At the end of the day, if people with deep roots in New Zealand want to exclude those who don’t, that’s their prerogative, and Iranian social justice warriors admonishing us to hate ourselves for it won’t make a mouseshit of difference.

Everything is a Matter of “Muh Feels”

It’s common for one side of an argument to demand from the other side a cold, logical, rational reason to justify their position, while at the same time decrying all appeals to emotion as fallacious. The problem with this line of reasoning is that there are no truly objective reasons to make moral judgments about anything. As this essay will investigate, all political motivations are based on emotion.

Usually the person dismissing an argument as emotional is the sort of person who is a bit autistic, perhaps themselves not really in touch with their own emotions. This sort of person has a tendency to dismiss the genuine outrage, horror or disgust of other people as illegitimate motivators. They also have a striking tendency to not realise how emotional their own arguments are.

For instance, on the question of taxation for the sake of paying for social services, many people on the left make the argument that the right are without emotion when it comes to child poverty, mental health services, rape crisis centres and the like. The usual rightist counter to this is to claim that them keeping the maximum amount of their own income is a moral imperative to oppose communism or the likes, and that left-wing “feels” about starving children etc. do not and cannot ever justify the government levying taxation upon people.

What these rightists usually miss when it comes to this line of reasoning are their own emotions that are tied up in the issue.

The government levying taxation upon people is not wrong by dint of some decree from God. It is usually only opposed by those who believe that their personal net return of government services received from this taxation is negative.

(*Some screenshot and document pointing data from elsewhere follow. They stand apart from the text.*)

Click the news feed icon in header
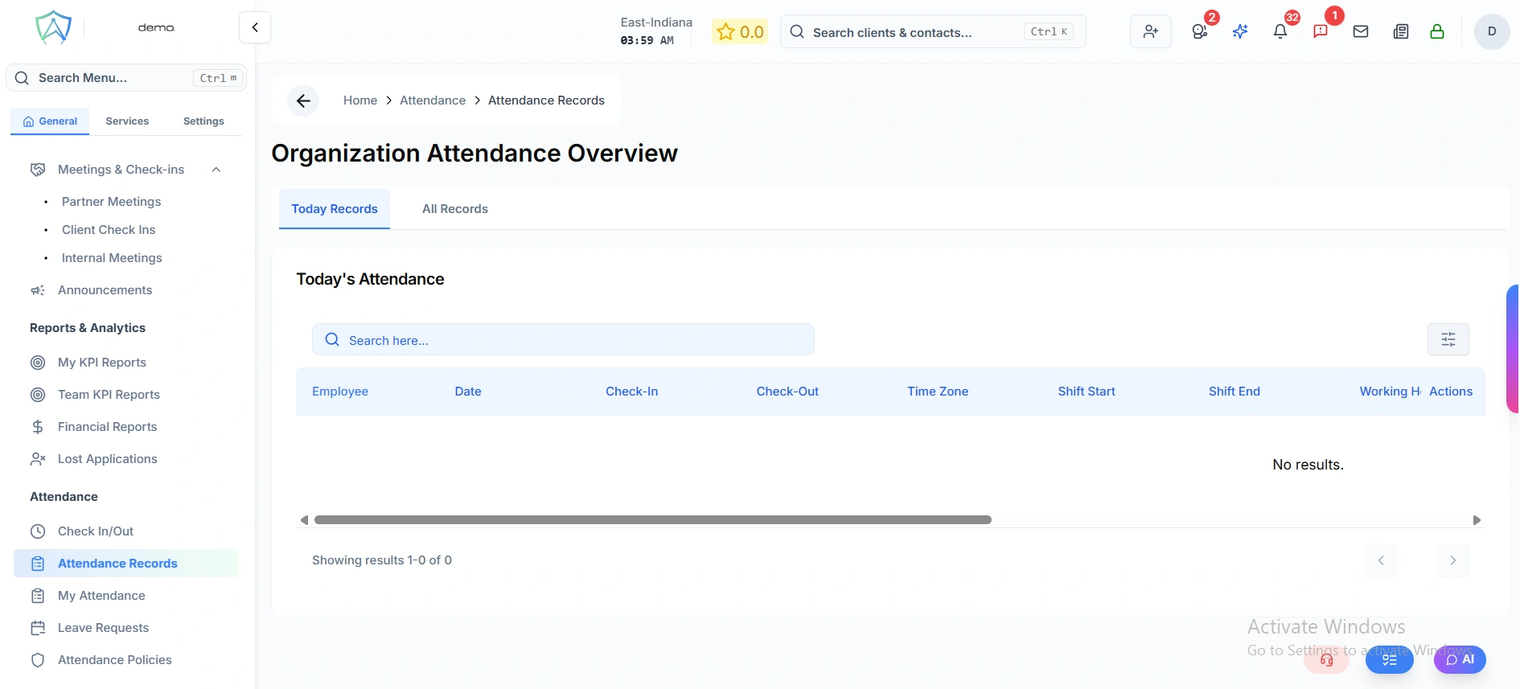Image resolution: width=1520 pixels, height=689 pixels. [1401, 31]

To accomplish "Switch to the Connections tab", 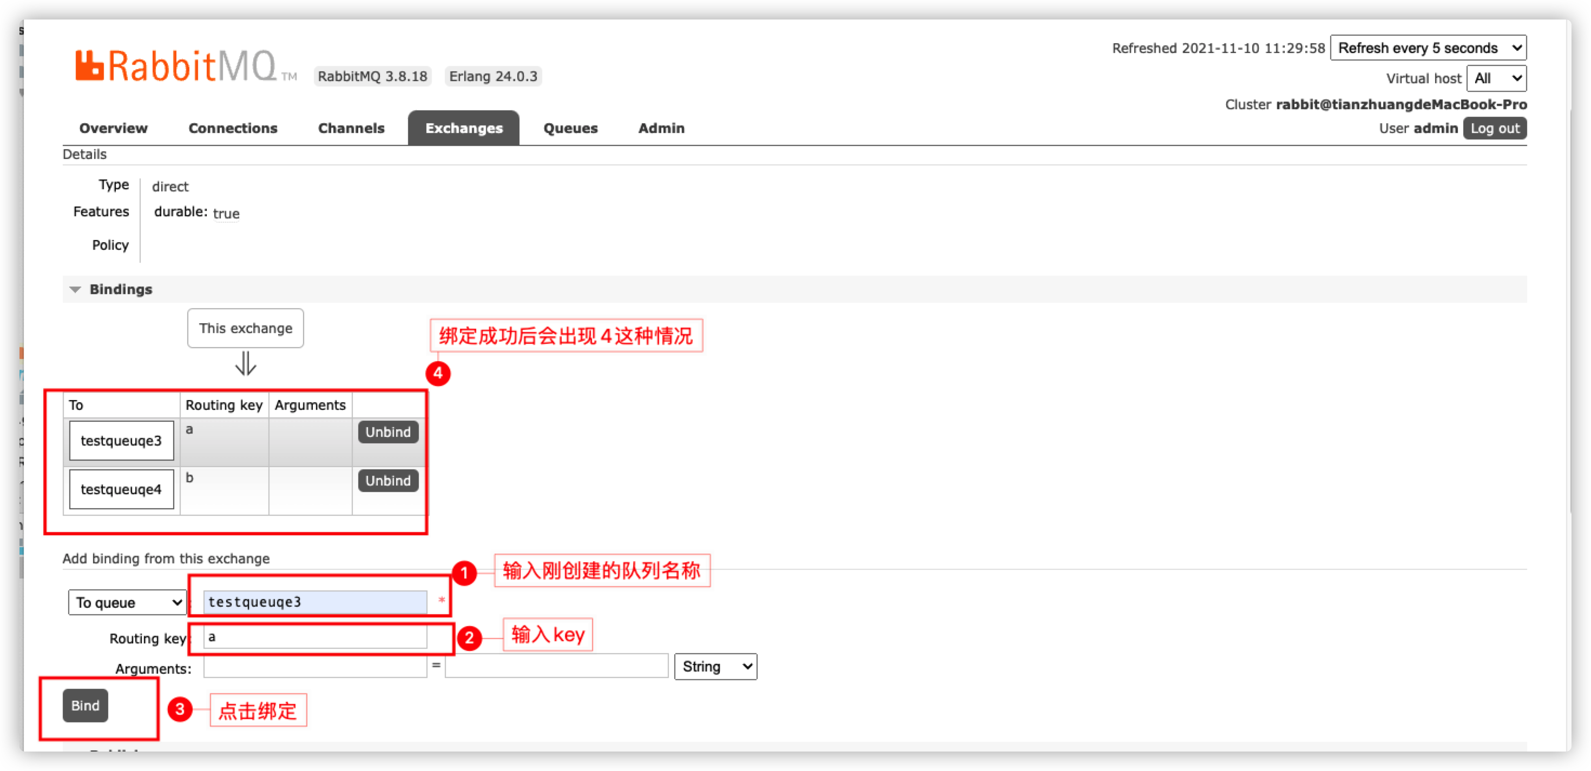I will pos(232,128).
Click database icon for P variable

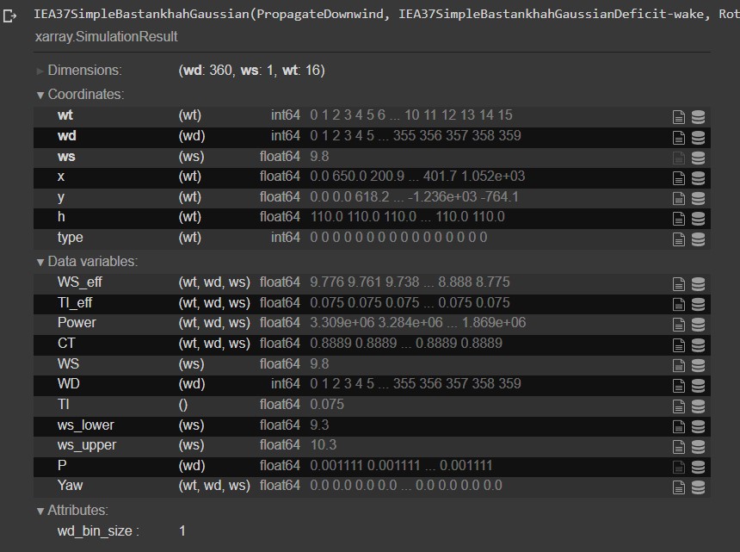[698, 466]
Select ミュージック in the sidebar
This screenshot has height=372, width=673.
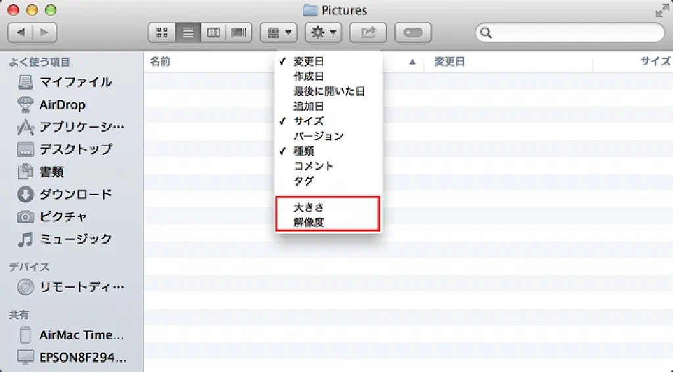[75, 239]
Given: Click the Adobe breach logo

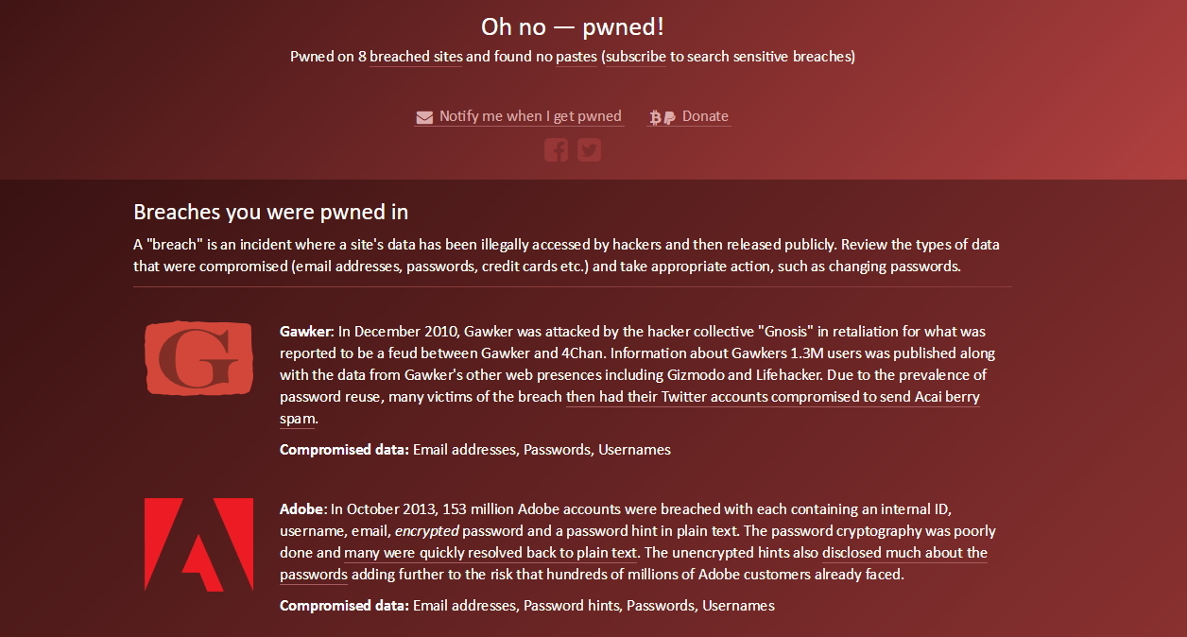Looking at the screenshot, I should [x=198, y=544].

For these people, a sense of anger arises from feelings of having one’s energy parasitised; a similar sort of anger arises in cases of property theft or gross disrespect.

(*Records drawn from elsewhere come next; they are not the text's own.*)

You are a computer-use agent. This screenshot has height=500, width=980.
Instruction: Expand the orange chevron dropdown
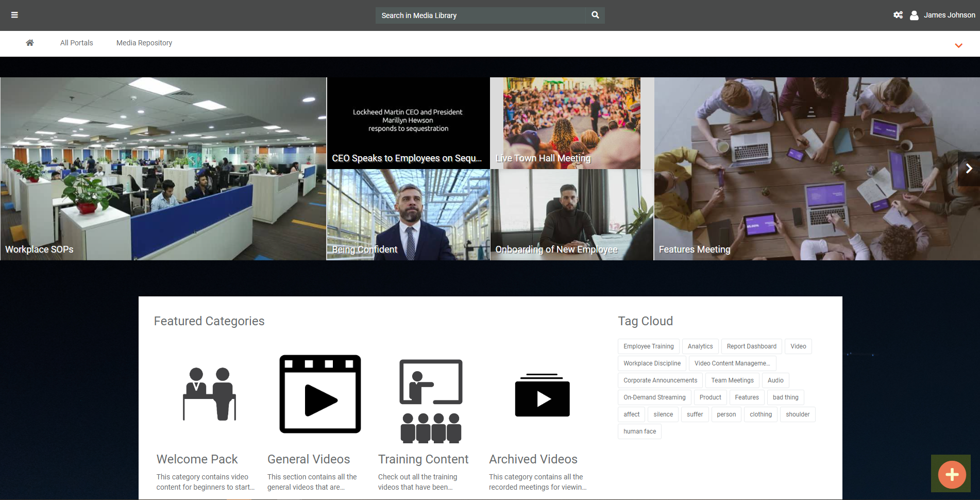[958, 45]
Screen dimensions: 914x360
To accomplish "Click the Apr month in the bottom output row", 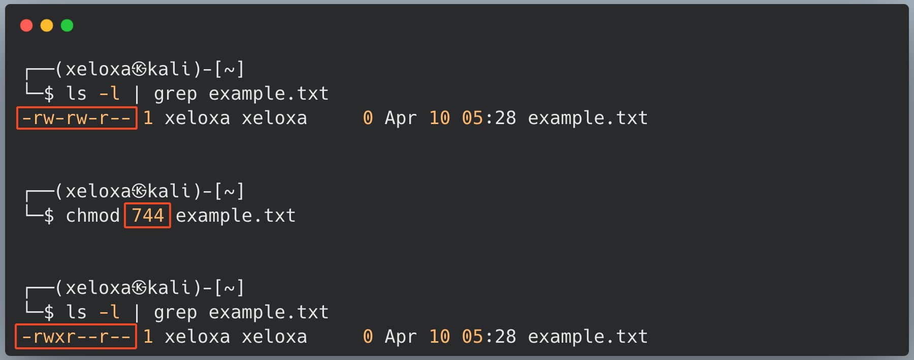I will coord(401,337).
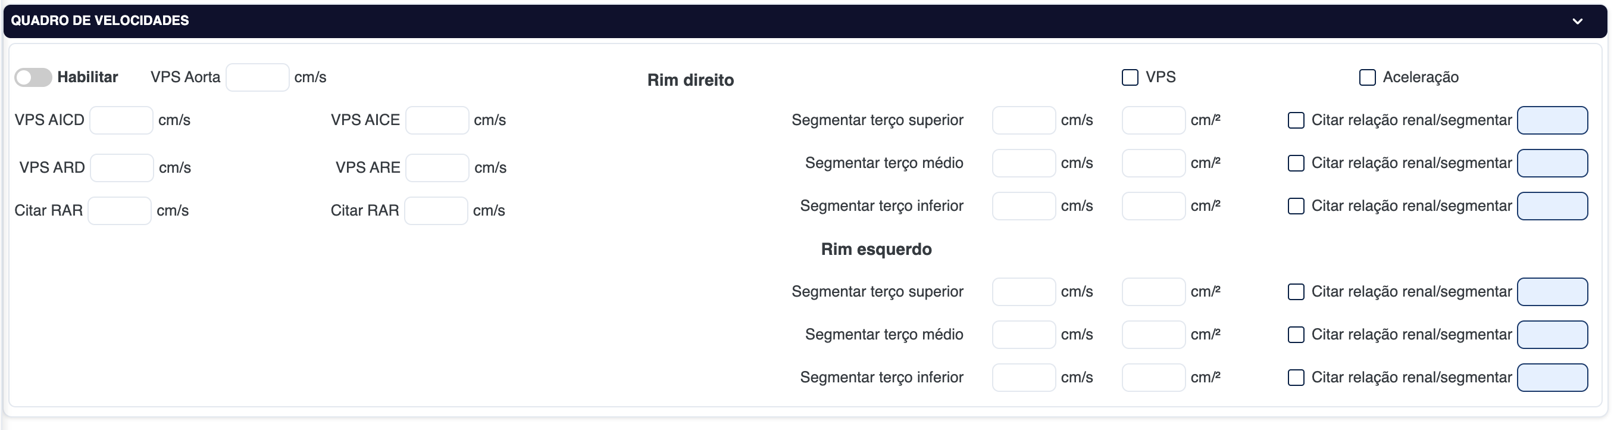
Task: Check the VPS checkbox
Action: pyautogui.click(x=1130, y=78)
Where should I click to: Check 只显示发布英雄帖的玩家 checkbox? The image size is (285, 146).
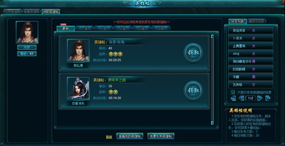[233, 92]
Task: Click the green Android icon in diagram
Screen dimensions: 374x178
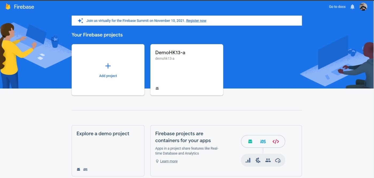Action: tap(250, 141)
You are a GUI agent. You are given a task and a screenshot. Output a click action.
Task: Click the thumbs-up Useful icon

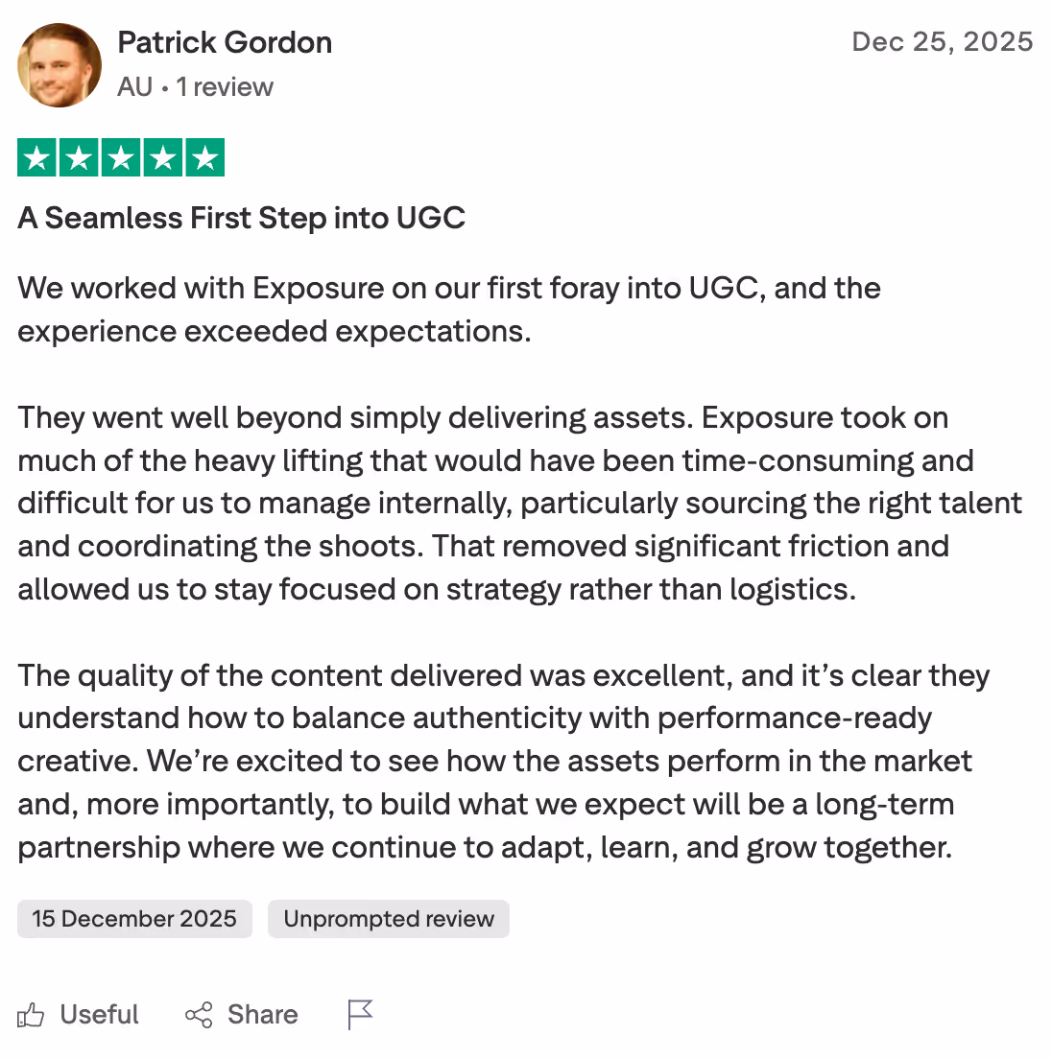point(31,1015)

It can thus be seen that the right wing opposes taxation for emotional reasons. In other words, “muh feels”.

Political questions, when it comes down to it, are all a matter of “muh feels”. Feelings of injustice motivate most of them, and for many people such feelings are unavoidable. After all, the feelings of the population about what is the optimum level of taxation fall along a bell curve with no taxation at one end and full communism at the other, but the actual overall level of taxation must fall on a point on that curve, meaning that many above it will be outraged that it isn’t higher and many below it will be outraged that it isn’t lower.

Even murder fulfills this criteria. After all, what’s wrong with murder other than that it makes us feel bad? If it wasn’t for the fact that a person likely feels terrified when they’re being murdered, or the fact that the people left behind feel bereaved when someone they love is murdered, or the fact that the people in the neighbourhood feel afraid by murders in case they are next, or the fact that other citizens feel disgusted by murder because they consider it a bestial act of brutality, then there would be no reason to even make murder illegal, much less anything else.

Indeed, it could even be argued that, without feels, none of us would be capable of feeling motivated to do anything, and we would simply lie about until we died of metabolic failure.

Although it’s often true that a person does not examine their own emotional impulses and makes political decisions by just lurching from one burst of neurotransmitters to the next, this does not by itself mean that emotional input into decision making is necessarily undesirable, or that a line of reasoning appealing to an emotion is necessarily fallacious.

It could even be that, for a social species, correct decisions cannot be made without some accounting for how people will emotionally react to them. If one drills deep enough, there may not be much more to life than “muh feels”.